This past Monday gold pulled back off its 16-year resistance level of 430.
At the same time while dollar is now only inches away from making a new yearly
low. The fundamentals and technical action are suggesting that gold is on track
to launch 'wave two' of its bull market before the year is over. Few
people see this coming, but few people truly understand the fundamentals behind
these markets. In fact, there is a lot of confusing rhetoric flying about.
And it all has to do with the current account deficit.
An account deficit is the difference between a nation's savings and
expenditures. If the current account deficit is positive it means that a portion
of a nation's savings is being invested abroad; if it is negative it means
that a portion of domestic investment is being financed by the savings of foreigners.

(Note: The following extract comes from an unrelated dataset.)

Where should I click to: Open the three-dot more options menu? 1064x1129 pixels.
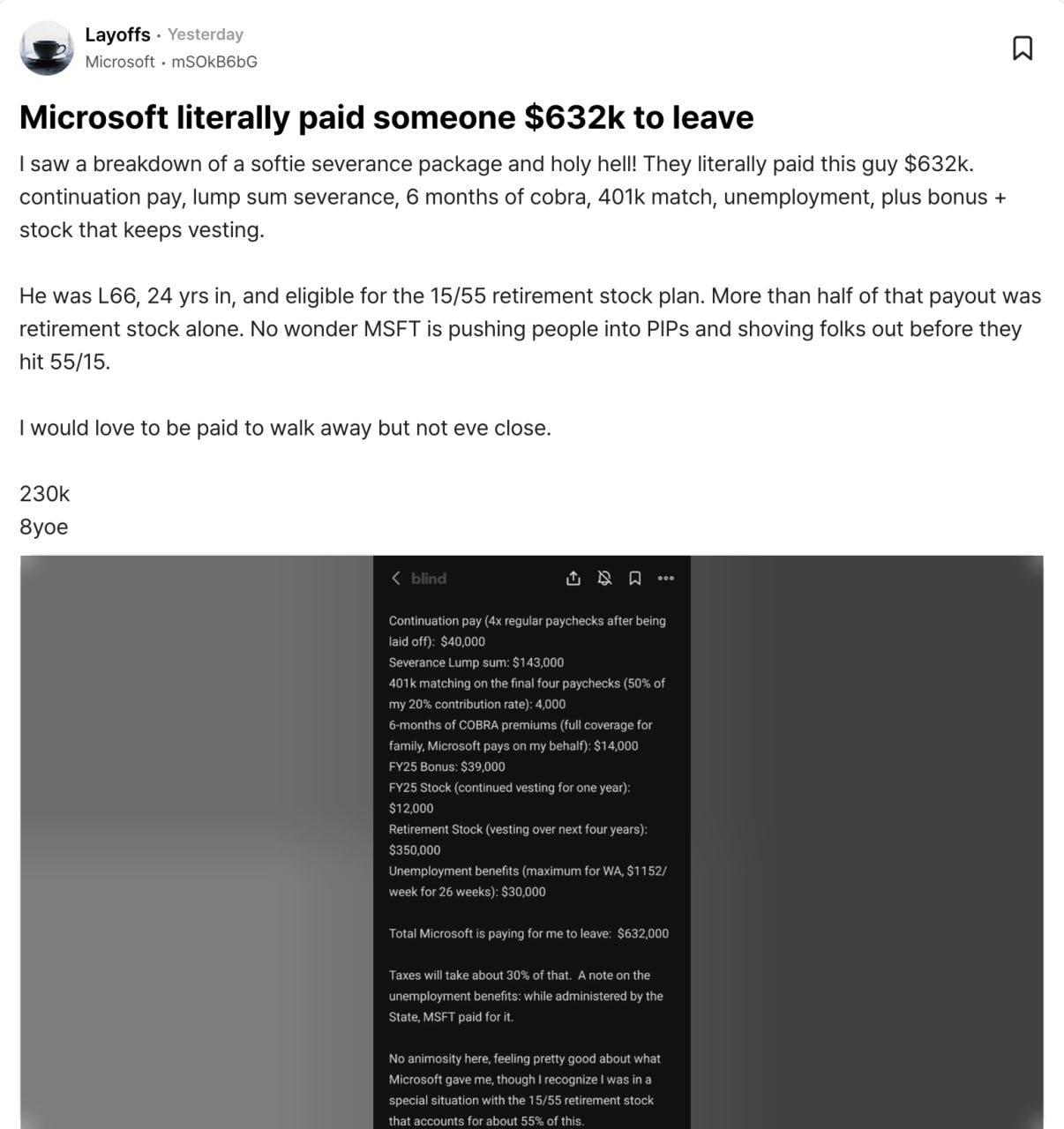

When a country runs large budget and trade deficit, the deficit is funded
by foreign money coming into the country. For instance if a country imports
more goods than it exports it will pay for those imports with loans coming
from other countries.
The United States has the largest budget, trade, and current account deficits
in its history. Historically other nation's have experienced some sort of currency
crisis once their current account deficit passes 5% of GDP. The United States
surpassed this level almost a year ago.
In effect, we're depending on foreign money to sustain our own economic growth.
Bloated current account deficits lead to a crisis. Once they get too large,
investors lose faith that the country will ever be able to completely finance
it. In order to protect themselves, the investors begin to sell assets in the
currency, an act which snowballs and eventually causes interest rates to spike
and the economy of the indebted country to collapse.

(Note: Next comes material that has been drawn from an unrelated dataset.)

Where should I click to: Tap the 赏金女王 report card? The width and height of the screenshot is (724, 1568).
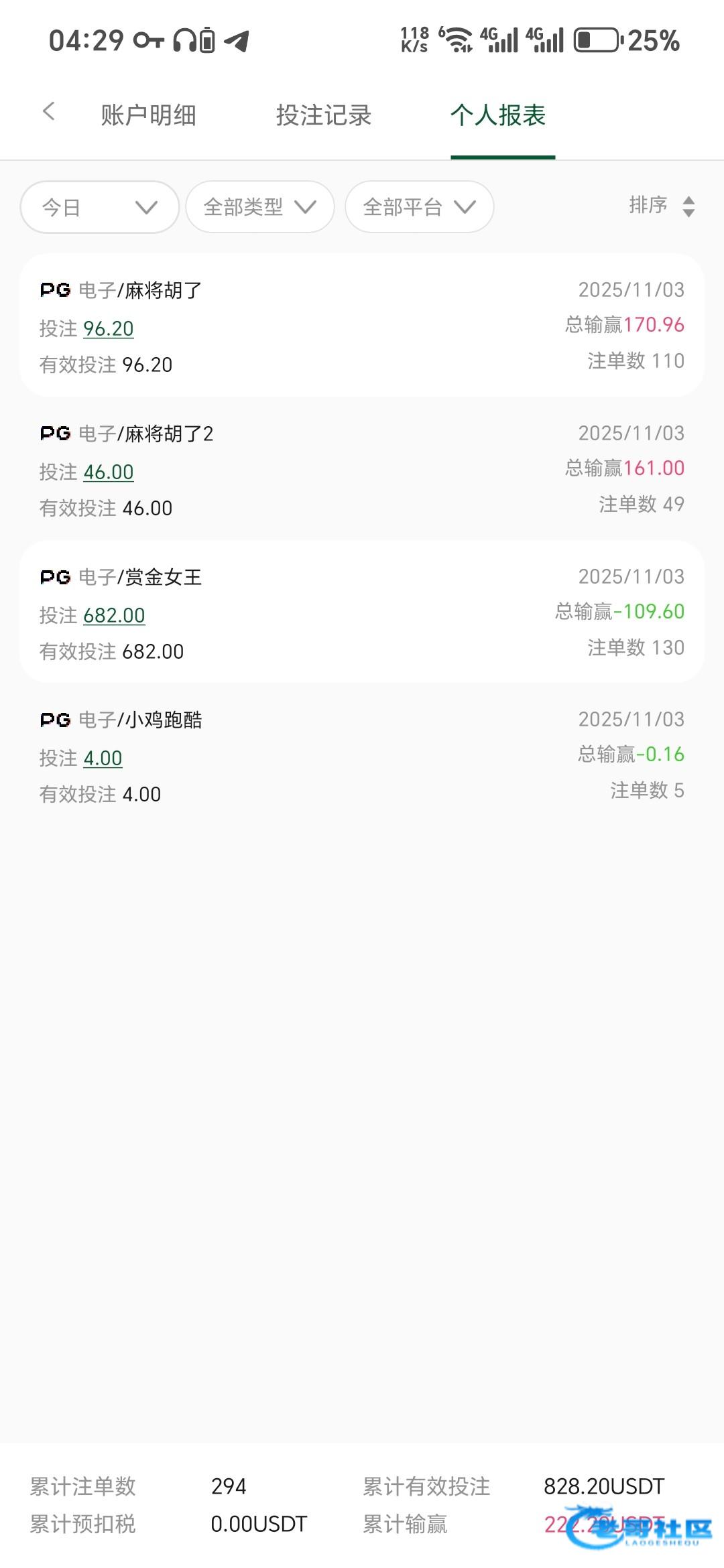pyautogui.click(x=362, y=612)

Worries About the US Dollar
Many commentators believe that the current account deficit of the United States
has approached unsustainable levels and will eventually lead to a serious financial
problem. Legendary investor Warren Buffett announced last year that he took
positions against the United States dollar, which he described as being "massive," in
the expectation that we are headed to such a crisis.
"Our country's net worth so to speak, is now being transferred abroad at an
alarming rate," he said. "In effect," he warned, "our country has been behaving
like an extraordinary rich family that possesses an immense farm. In order
to consume 4% more than we produce - that's the trade deficit - we have day
by day, been both selling pieces of the farm and increase the mortgage on what
we still own."
The head of the Dallas Federal Reserve, Robert McTeer, shares this position.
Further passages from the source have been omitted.